The cinematic landscape has changed dramatically over the last few months, leading distributors and cinemas to innovate change in order the survive while people are away from physical cineplexes. One such venture is Kino Marquee, a virtual cinema initiative set-up by the film distributor Kino Lorber to help independent theaters closed because of COVID-19. This virtual approach to cinema has allowed for the release of a number of forgotten treasures, including Nancy Kelly’s little-seen 1991 western Thousand Pieces of Gold. The film recently received a 4k restoration by IndieCollect, an organization dedicated to the preservation of American independent films, and looks spectacular. It’s hard to believe that this complex, visually dramatic, culturally nuanced and well-acted film isn’t better known, and it’s heartening to see it so beautifully restored.

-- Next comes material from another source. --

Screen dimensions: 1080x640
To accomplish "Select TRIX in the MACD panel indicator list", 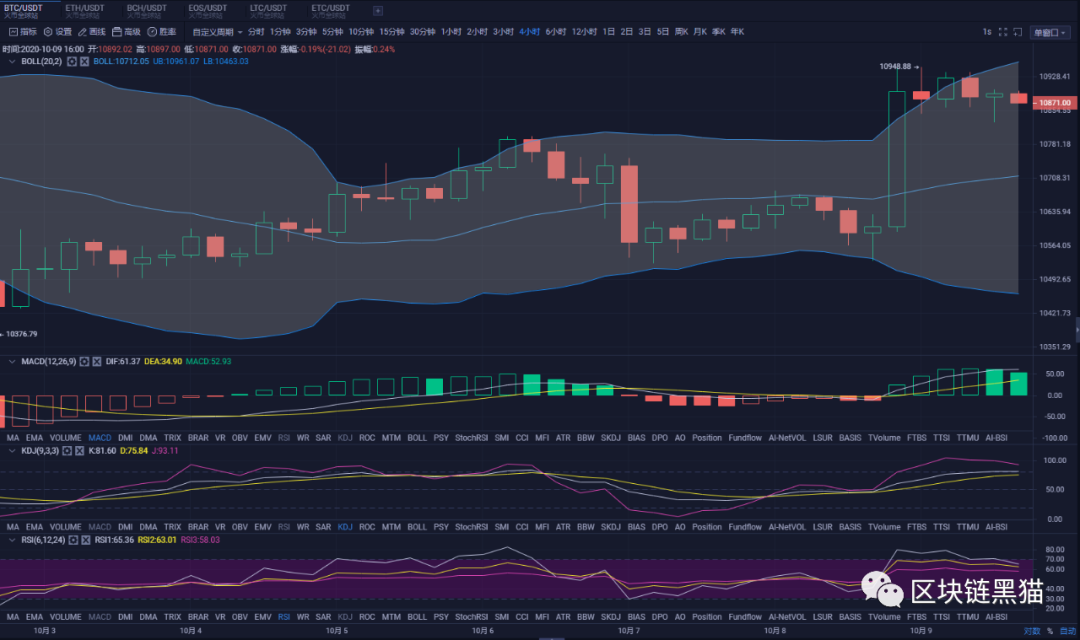I will coord(172,438).
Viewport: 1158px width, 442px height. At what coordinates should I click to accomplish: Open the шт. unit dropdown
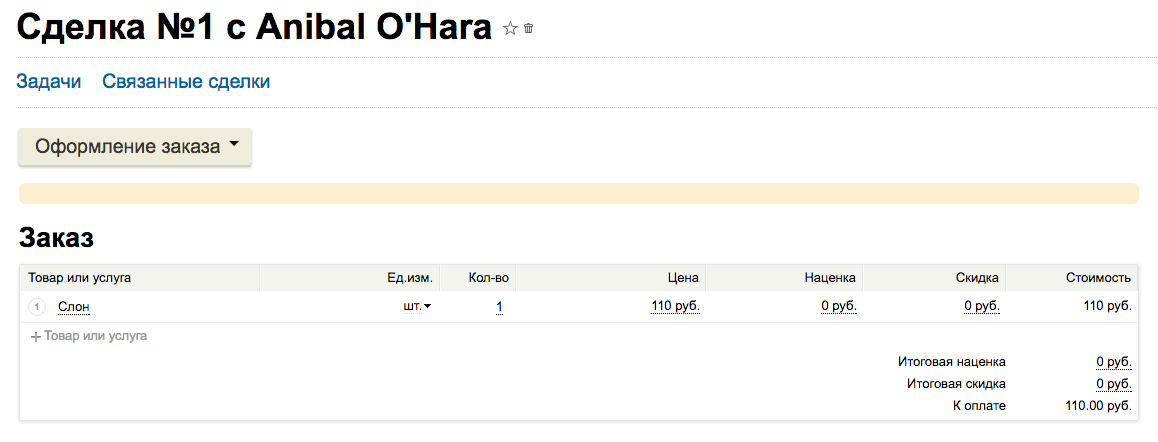(x=416, y=307)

Thousand Pieces of Gold tells the dramatic story of Lalu (Rosalind Chao), a Chinese woman who is sold by her father and taken to the American West in the 1880s. Though slavery had been outlawed at this point, Asian people were enslaved for years in the American West, often disguised by their slavers as laborers, brides and indentured servants. Lalu makes the voyage from China to California where she is sold at what is basically a slave market to a “wife trader” named Jim (Dennis Dun). Jim promptly sells Lalu to Hong King (Michael Paul Chan), a Chinese immigrant who lives and works as a wealthy merchant in an isolated Idaho mining outpost.

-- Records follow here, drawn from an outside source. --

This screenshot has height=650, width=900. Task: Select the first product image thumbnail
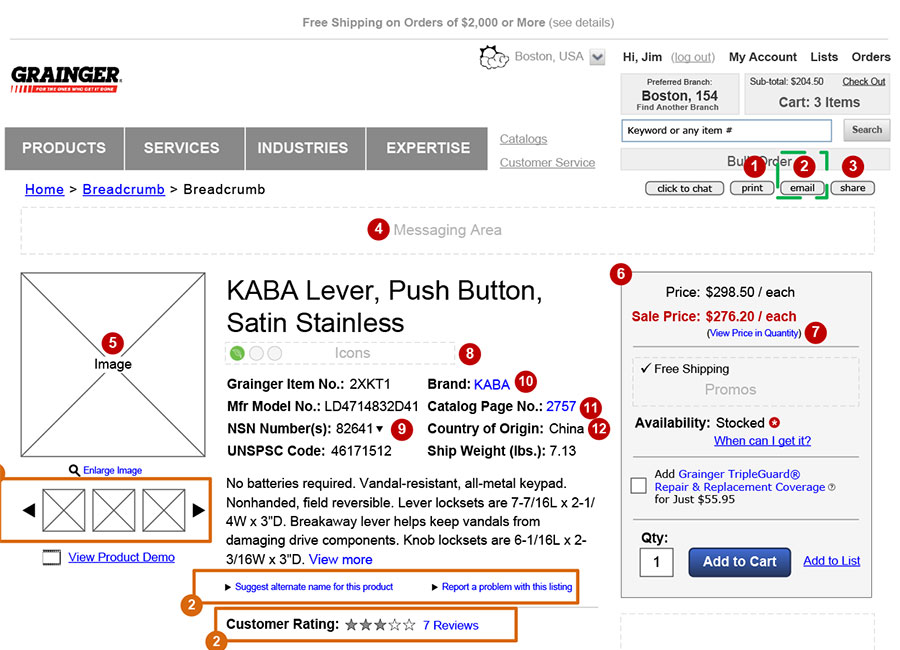tap(64, 510)
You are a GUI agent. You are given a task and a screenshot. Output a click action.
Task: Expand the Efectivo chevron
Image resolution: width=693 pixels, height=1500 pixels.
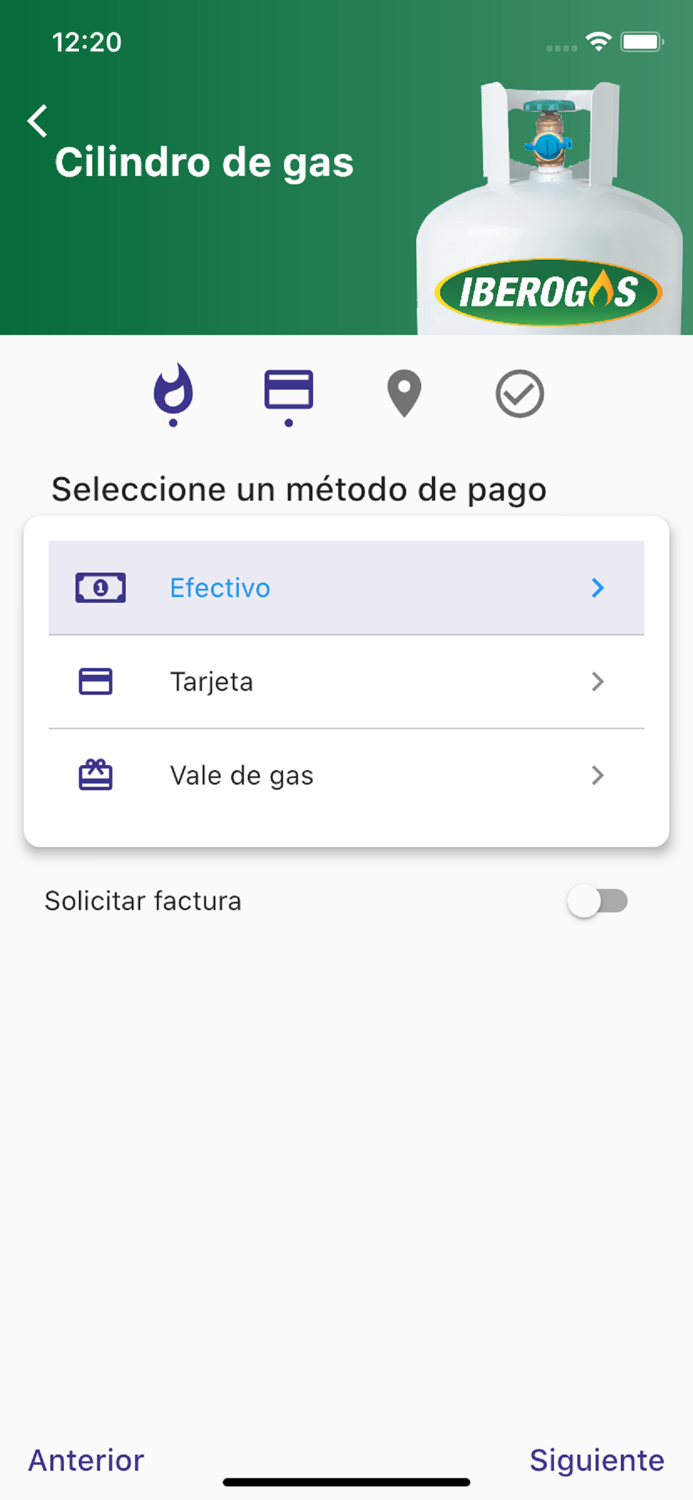coord(598,588)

When Lalu arrives in Hong King’s Idaho backwater, she discovers that the merchant doesn’t want a wife; he wants an “exotic” prostitute to work in the grimy saloon he runs with his white partner Charlie Bemis (Chris Cooper). Though sheltered and used to doing what she is told, this is too far for Lalu, and she decides to fight back. A number of twists and turns follow, and the story – based on 1981 novel by Ruthanne Lum McCunn and adapted for the screen by Anne Makepeace – has a number of satisfying, crowd-pleasing moments while still remaining true to the horror and hopelessness of a woman in Lalu’s situation. Known in town as “China Polly” because the white people can’t figure out how to pronounce her name, Lalu tries to gain some semblance of independence, but is constantly under the power of a number of men.

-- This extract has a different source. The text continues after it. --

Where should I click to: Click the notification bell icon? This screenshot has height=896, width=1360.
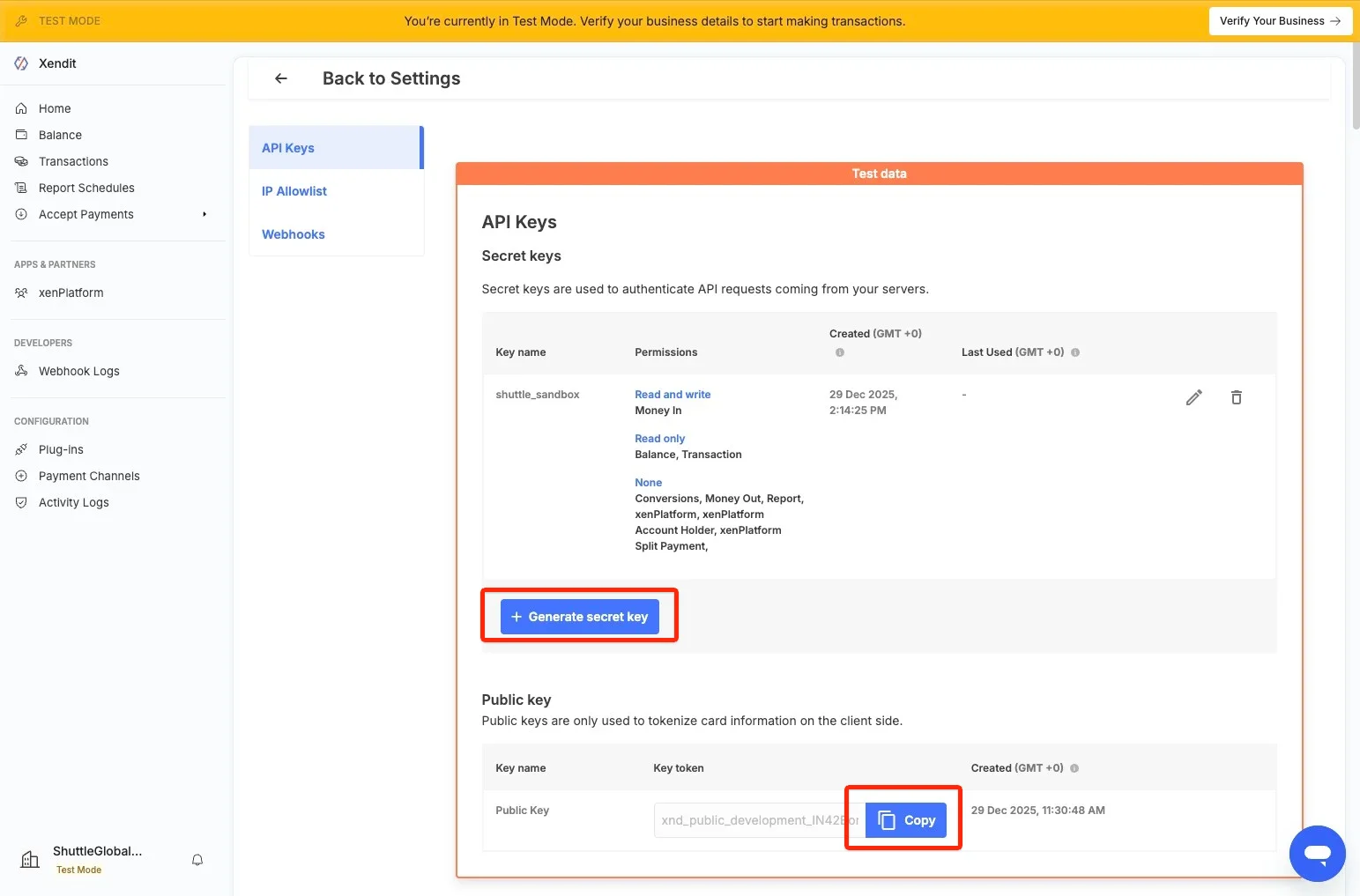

Chao gives a ferocious performance, a meticulous blend of innocence, grit and heart, and Kelly is wise to allow much of the story to be told through her face and movement. And Cooper, who eventually turns out to be Lalu’s complicated love interest, is pitch perfect as the burdened, alcoholic Charlie, who is better than the men around him but still treats women as property. Cooper, fresh off the iconic television adaptation of “Lonesome Dove,” is the perfect Western leading man, complex and ruggedly handsome, and though his film career wouldn’t really flourish for another decade it is easy to see his incredible talent here.

Thousand Pieces of Gold was a commercial disappointment and Kelly hasn’t made a narrative feature since. This is so disappointing, as her film is a western in the truest sense of the drama, one that shows the vast American landscape for what it really was. Though it is often seen as a space of freedom and individuality, it, like the rest of America, was built by slaves, and with nonwhite women often suffering worst of all under the ownership of violent men. Though the film is also a love story, Kelly doesn’t soften Charlie’s edges, and Lalu’s triumph is one with a shadow; though she gains some semblance of freedom and feels genuine love for Charlie, she is not in a place or time that allow her to be a free woman or equal partner in their relationship. If Thousand Pieces of Gold had come out today for the first time, it would surely have gathered a number of accolades and Rosalind Chao would become a bonafide superstar. As things stand, we can still hope that new eyes will discover this gem now, and those involved in its production will finally get the credit they richly deserve.